* WHAT YOU NEED TO DO *
Please copy the entries below word for word.

[Collected data]
- - - - -
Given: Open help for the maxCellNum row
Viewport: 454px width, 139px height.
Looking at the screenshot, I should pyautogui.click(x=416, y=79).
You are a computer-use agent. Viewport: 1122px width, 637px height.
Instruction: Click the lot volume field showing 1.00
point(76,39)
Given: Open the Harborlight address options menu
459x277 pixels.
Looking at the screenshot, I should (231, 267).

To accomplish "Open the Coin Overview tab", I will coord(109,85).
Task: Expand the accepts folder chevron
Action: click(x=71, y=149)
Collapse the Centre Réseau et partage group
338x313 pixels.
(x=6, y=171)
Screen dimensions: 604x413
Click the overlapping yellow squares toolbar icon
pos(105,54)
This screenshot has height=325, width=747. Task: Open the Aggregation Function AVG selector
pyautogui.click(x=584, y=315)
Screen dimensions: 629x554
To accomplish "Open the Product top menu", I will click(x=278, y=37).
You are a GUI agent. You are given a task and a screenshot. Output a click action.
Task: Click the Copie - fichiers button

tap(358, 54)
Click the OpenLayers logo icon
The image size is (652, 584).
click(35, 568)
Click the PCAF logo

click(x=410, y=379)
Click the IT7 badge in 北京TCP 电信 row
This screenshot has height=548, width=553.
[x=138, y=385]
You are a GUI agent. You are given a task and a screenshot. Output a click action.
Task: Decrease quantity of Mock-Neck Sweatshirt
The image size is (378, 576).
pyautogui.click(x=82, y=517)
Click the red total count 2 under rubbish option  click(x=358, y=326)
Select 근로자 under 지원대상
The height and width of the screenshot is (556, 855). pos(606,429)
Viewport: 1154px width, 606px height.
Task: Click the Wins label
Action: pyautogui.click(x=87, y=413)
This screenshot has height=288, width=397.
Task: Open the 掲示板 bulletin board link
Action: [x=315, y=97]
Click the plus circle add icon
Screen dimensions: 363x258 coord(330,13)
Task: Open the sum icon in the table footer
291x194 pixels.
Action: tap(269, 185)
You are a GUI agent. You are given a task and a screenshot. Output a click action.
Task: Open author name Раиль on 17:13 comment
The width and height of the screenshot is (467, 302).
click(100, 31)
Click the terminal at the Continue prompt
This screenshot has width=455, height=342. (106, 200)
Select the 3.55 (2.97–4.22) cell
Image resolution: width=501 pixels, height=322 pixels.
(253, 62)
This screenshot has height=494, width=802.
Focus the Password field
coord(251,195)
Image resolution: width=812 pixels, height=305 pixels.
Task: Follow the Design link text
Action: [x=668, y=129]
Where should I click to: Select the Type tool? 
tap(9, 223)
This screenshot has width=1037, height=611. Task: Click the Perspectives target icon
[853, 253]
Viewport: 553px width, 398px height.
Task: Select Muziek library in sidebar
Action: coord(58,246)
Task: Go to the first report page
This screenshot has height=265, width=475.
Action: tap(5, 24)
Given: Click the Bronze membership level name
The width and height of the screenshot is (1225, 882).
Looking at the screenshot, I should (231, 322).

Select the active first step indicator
- - - - -
* ANSWER FOR THE TASK *
Given: Open help for the maxCellNum row
Viewport: 454px width, 139px height.
Looking at the screenshot, I should pyautogui.click(x=416, y=79).
You are a computer-use agent. Viewport: 1122px width, 637px height.
Instruction: Click the lot volume field showing 1.00
point(76,39)
Given: Open the Harborlight address options menu
459x277 pixels.
Looking at the screenshot, I should (231, 267).

To accomplish "Open the Coin Overview tab", I will coord(109,85).
Task: Expand the accepts folder chevron
Action: click(x=71, y=149)
Collapse the Centre Réseau et partage group
338x313 pixels.
(x=6, y=171)
Screen dimensions: 604x413
Click the overlapping yellow squares toolbar icon
pos(105,54)
This screenshot has height=325, width=747. Task: Open the Aggregation Function AVG selector
pyautogui.click(x=584, y=315)
Screen dimensions: 629x554
To accomplish "Open the Product top menu", I will click(x=278, y=37).
You are a GUI agent. You are given a task and a screenshot. Output a click action.
Task: Click the Copie - fichiers button

tap(358, 54)
Click the OpenLayers logo icon
The image size is (652, 584).
click(35, 568)
Click the PCAF logo

click(x=410, y=379)
Click the IT7 badge in 北京TCP 电信 row
This screenshot has height=548, width=553.
[x=138, y=385]
You are a GUI agent. You are given a task and a screenshot. Output a click action.
Task: Decrease quantity of Mock-Neck Sweatshirt
The image size is (378, 576).
pyautogui.click(x=82, y=517)
Click the red total count 2 under rubbish option  click(x=358, y=326)
Select 근로자 under 지원대상
The height and width of the screenshot is (556, 855). pos(606,429)
Viewport: 1154px width, 606px height.
Task: Click the Wins label
Action: pyautogui.click(x=87, y=413)
This screenshot has height=288, width=397.
Task: Open the 掲示板 bulletin board link
Action: [x=315, y=97]
Click the plus circle add icon
Screen dimensions: 363x258 coord(330,13)
Task: Open the sum icon in the table footer
291x194 pixels.
Action: tap(269, 185)
You are a GUI agent. You are given a task and a screenshot. Output a click action.
Task: Open author name Раиль on 17:13 comment
The width and height of the screenshot is (467, 302).
click(100, 31)
Click the terminal at the Continue prompt
This screenshot has width=455, height=342. (106, 200)
Select the 3.55 (2.97–4.22) cell
Image resolution: width=501 pixels, height=322 pixels.
(253, 62)
This screenshot has height=494, width=802.
Focus the Password field
coord(251,195)
Image resolution: width=812 pixels, height=305 pixels.
Task: Follow the Design link text
Action: [x=668, y=129]
Where should I click to: Select the Type tool? 
tap(9, 223)
This screenshot has width=1037, height=611. Task: Click the Perspectives target icon
[853, 253]
Viewport: 553px width, 398px height.
Task: Select Muziek library in sidebar
Action: coord(58,246)
Task: Go to the first report page
This screenshot has height=265, width=475.
Action: tap(5, 24)
Given: Click the Bronze membership level name
The width and height of the screenshot is (1225, 882).
Looking at the screenshot, I should (231, 322).

Select the active first step indicator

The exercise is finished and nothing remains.